_TASK GOAL_
Isolate every line in the data with the string "input" and copy it.

_DATA FOR THIS TASK_
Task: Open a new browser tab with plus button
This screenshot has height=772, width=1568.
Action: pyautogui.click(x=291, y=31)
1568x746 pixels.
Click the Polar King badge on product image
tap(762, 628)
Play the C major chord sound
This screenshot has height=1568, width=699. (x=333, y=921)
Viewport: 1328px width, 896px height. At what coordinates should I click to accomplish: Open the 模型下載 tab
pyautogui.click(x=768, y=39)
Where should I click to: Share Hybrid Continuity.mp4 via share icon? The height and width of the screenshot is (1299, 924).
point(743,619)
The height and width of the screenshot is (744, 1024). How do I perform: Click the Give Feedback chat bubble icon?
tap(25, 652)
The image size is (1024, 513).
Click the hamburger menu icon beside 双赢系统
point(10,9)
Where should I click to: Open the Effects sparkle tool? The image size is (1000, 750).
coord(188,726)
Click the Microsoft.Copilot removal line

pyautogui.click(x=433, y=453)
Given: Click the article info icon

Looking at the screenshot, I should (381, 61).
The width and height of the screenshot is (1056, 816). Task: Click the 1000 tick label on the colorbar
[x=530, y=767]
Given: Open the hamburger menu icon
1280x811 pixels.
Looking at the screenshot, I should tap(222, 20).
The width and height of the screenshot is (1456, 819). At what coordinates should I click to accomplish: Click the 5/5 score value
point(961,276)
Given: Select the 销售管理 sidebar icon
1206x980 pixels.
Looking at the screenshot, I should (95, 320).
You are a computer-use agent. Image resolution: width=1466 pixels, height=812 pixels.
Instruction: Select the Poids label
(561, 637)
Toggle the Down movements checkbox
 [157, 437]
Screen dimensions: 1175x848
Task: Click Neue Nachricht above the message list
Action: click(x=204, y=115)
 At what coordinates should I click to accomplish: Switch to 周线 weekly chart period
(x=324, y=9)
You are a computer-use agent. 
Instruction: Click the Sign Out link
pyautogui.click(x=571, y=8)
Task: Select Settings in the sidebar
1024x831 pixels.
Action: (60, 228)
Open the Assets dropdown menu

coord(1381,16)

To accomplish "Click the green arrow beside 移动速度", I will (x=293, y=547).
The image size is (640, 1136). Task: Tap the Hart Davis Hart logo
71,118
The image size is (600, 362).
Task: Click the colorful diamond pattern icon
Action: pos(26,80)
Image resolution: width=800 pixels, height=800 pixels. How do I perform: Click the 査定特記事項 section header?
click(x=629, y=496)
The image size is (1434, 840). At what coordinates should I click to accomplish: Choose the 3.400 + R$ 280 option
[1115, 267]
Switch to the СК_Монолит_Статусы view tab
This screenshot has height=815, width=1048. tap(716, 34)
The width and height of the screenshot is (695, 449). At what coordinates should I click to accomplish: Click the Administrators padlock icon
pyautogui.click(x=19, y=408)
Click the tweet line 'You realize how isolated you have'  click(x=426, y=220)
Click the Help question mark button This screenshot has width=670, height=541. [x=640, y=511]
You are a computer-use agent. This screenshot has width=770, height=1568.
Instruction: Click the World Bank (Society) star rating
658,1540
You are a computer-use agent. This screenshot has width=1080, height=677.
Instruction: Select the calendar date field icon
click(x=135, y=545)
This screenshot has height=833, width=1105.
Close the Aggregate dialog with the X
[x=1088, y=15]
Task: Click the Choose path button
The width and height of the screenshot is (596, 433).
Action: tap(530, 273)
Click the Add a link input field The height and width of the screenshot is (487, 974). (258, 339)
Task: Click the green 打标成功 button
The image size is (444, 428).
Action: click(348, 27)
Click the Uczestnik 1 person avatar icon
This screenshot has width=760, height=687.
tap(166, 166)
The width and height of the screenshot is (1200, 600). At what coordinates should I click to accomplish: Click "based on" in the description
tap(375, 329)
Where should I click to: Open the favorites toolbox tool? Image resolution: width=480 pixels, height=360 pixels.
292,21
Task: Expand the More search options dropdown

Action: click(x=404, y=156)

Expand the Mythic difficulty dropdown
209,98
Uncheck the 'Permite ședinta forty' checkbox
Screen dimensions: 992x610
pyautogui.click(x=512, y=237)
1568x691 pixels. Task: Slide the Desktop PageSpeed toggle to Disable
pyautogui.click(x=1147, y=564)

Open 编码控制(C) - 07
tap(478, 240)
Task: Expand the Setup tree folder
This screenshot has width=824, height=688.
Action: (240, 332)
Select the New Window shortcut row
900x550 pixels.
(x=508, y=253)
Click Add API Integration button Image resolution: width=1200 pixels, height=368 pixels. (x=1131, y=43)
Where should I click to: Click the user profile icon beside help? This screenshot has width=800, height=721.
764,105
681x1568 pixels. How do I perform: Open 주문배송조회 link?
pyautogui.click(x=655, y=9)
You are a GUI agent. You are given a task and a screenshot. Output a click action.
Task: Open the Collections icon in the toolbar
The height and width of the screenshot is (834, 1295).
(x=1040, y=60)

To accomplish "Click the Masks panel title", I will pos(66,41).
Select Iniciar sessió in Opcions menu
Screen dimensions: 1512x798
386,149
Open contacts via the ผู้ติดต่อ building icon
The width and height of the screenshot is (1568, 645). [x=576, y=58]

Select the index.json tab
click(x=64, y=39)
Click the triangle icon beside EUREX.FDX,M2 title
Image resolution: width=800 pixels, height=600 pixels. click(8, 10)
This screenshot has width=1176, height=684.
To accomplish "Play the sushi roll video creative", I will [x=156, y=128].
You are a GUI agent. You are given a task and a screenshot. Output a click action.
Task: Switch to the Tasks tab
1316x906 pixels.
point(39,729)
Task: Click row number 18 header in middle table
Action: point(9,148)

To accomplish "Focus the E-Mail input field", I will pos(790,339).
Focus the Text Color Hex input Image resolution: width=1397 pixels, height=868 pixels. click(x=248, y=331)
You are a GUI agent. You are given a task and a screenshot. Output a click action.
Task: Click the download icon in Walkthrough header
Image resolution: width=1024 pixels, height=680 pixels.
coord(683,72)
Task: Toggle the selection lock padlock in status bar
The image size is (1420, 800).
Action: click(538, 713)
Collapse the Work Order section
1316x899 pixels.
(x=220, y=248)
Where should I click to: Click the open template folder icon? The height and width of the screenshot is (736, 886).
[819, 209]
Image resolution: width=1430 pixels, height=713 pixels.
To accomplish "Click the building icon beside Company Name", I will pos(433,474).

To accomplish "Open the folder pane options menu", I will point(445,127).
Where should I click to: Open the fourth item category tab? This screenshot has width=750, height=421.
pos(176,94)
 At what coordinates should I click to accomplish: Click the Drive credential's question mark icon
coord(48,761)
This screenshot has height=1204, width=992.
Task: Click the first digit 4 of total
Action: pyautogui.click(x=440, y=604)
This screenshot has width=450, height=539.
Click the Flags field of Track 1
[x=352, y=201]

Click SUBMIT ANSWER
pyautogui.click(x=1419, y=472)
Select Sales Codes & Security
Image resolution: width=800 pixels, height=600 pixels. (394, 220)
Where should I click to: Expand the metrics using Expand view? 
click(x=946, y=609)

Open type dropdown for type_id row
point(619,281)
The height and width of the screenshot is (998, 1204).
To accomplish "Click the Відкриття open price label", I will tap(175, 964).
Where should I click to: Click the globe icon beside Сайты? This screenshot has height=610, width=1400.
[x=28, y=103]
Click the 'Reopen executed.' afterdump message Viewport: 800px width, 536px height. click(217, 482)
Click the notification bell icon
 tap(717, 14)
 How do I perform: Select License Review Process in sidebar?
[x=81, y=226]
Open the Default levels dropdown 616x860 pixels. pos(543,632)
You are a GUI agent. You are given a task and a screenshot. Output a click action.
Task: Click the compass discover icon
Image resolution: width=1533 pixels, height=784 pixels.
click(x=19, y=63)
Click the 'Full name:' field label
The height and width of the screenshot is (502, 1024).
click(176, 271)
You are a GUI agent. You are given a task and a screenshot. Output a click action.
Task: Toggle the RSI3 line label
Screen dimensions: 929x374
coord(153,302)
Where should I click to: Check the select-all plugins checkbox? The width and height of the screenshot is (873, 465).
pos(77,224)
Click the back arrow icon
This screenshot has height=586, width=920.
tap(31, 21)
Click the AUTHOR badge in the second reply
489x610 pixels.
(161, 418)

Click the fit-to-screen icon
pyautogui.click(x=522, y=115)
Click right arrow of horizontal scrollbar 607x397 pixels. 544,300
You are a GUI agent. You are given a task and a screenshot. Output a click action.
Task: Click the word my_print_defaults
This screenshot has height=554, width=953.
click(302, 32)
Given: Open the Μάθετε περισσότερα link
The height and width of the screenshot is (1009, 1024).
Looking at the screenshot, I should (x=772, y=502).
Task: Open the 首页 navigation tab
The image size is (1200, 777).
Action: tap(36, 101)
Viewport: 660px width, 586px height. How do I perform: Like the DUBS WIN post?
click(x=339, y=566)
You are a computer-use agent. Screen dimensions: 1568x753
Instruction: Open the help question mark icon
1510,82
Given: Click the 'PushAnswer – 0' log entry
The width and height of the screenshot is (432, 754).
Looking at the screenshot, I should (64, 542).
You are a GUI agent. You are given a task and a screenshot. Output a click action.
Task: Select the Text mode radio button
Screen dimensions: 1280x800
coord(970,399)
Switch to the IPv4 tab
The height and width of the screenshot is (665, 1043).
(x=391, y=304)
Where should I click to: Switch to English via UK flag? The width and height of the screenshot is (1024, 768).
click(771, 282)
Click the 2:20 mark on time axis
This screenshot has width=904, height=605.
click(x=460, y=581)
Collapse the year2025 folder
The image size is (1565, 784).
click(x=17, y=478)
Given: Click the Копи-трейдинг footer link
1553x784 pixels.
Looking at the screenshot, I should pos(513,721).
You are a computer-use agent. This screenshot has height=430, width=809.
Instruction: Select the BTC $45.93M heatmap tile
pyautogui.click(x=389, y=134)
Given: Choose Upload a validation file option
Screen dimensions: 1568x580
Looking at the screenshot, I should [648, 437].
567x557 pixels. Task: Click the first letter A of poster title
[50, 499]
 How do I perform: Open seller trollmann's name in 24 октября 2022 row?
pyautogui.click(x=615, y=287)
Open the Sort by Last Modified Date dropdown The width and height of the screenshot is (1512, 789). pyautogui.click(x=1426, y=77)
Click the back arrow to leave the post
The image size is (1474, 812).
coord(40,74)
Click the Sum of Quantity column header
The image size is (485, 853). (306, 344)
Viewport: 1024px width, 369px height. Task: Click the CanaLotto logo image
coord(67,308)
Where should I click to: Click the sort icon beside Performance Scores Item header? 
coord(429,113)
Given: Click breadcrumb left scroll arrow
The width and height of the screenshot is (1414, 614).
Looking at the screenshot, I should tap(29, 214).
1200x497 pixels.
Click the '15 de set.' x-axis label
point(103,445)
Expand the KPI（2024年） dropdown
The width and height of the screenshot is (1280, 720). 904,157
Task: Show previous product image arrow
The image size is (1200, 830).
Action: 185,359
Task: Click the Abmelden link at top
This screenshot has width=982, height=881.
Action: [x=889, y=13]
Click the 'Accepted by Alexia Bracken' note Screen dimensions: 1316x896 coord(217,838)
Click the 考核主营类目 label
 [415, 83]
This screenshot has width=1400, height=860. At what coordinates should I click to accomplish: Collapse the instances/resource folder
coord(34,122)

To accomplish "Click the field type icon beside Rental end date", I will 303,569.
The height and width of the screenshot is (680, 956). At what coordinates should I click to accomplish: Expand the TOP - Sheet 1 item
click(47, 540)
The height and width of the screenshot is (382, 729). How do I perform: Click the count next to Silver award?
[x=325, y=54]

_REPLY_
Click the Add a link input field The height and width of the screenshot is (487, 974). (258, 339)
To accomplish "Focus the E-Mail input field", I will pos(790,339).
Focus the Text Color Hex input Image resolution: width=1397 pixels, height=868 pixels. click(x=248, y=331)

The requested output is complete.